For twenty miles this route was strewn with carbines, cartridge-belts, blankets, hats, blouses, pants, and cooking utensils, dead horses and mules, so that one object or a number of objects could be seen from one to another.

With those two officers and their colored soldiers was big raw-boned Barney Howard, black as a crow, and as kinky-wooled as his Congo Basin progenitors. He was the true hero of the occasion. After his own horse had been sacrificed, he said to the officers and men, "It would take worser dan dis for me to drap." And when Lieutenant Cooper handed him his watch and money that he had with him he asked Barney to give them to his (Cooper's) wife, if he (Barney) got through. Barney tied them up in the silk handkerchief that Mrs. Cooper had monogrammed, and said:

"I'll carry dese for you, sah, till we git to watah, for you isn't gwine to peter out and worry dat pooh little black-eyed woman, is you? No, sah, dat talk am all nonsense."

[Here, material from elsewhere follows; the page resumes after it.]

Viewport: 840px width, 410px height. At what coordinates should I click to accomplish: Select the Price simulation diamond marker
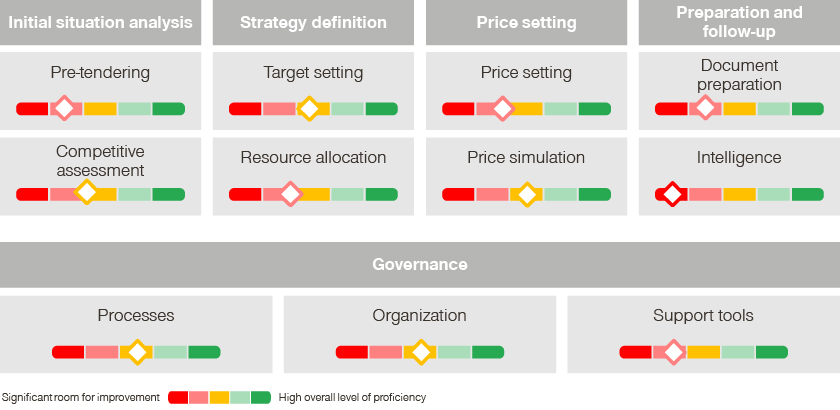tap(528, 194)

He threw military discipline aside and told Captain Nolan he ought to be ashamed of himself to set a whining patten (pattern) befo' his men. He would walk around among his weak, discouraged comrades, and tell them of the good things in store for them in the future. I had a long talk with this ebony-colored child of Ham, afterward, at Fort Concho. He was cut out for a regular, and it is but fair to presume that he climbed the San Juan hill, doing his duty in his capacity equally as well as Theodore Roosevelt did in his.

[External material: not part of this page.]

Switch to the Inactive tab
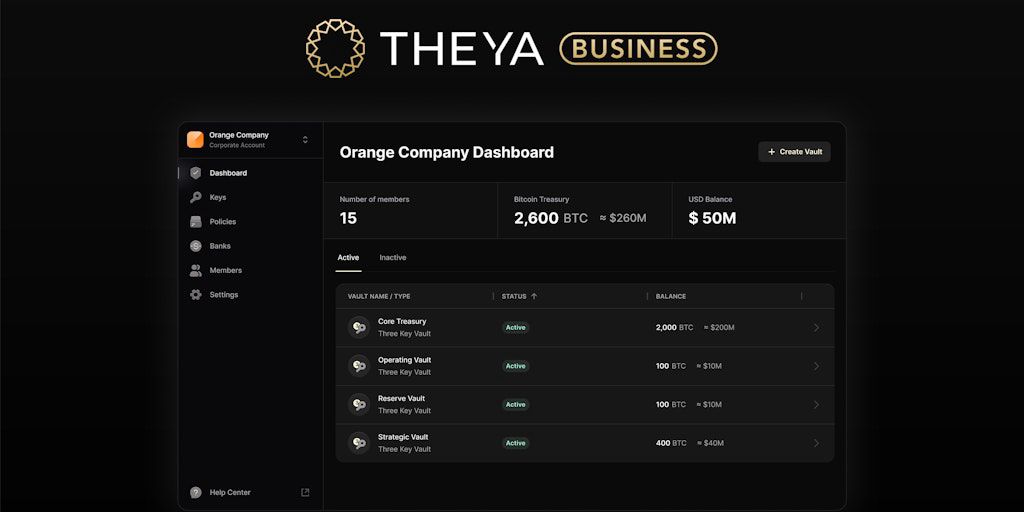The width and height of the screenshot is (1024, 512). (x=393, y=258)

After recuperating, the soldiers went to Concho, and Captain Lee back to Fort Griffin.


What about the Indians?

That is another story, part of which was a revelation to us. They knew where we hunters were from day to day, and through an interpreter at Fort Sill, the next June, I listened to Cuatro Plumas's (Four Feathers) statement. He was born at the Big Springs of the Colorado.

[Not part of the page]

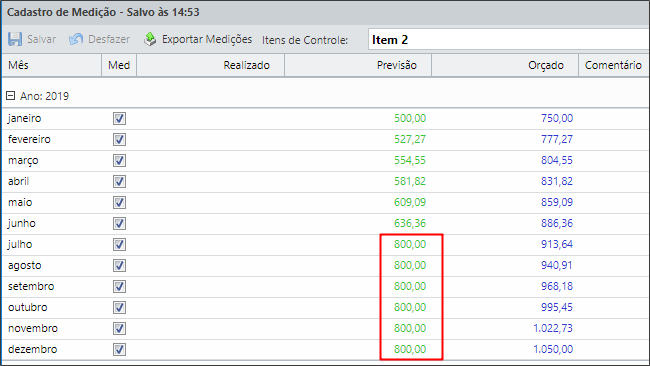The image size is (650, 366).
Task: Click the Realizado column header
Action: point(211,65)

They knew that Quinnie was coming to them. He was born at the south end of Laguna Sabinas, on the Staked Plains. One of the runners met Quinnie at the old camp they were in when they killed Sewall, and they told him where we were. After we had killed and wounded so many of them in March, they said they would never fight the hunters again, in a body. The lesson of the Adobe Walls, and that of the Casa Amarilla, as they called the place where we fought them in March, had taught them to not go up against the long-range guns that the hunters carried; and that they would just dodge and elude us until we got weary of the chase.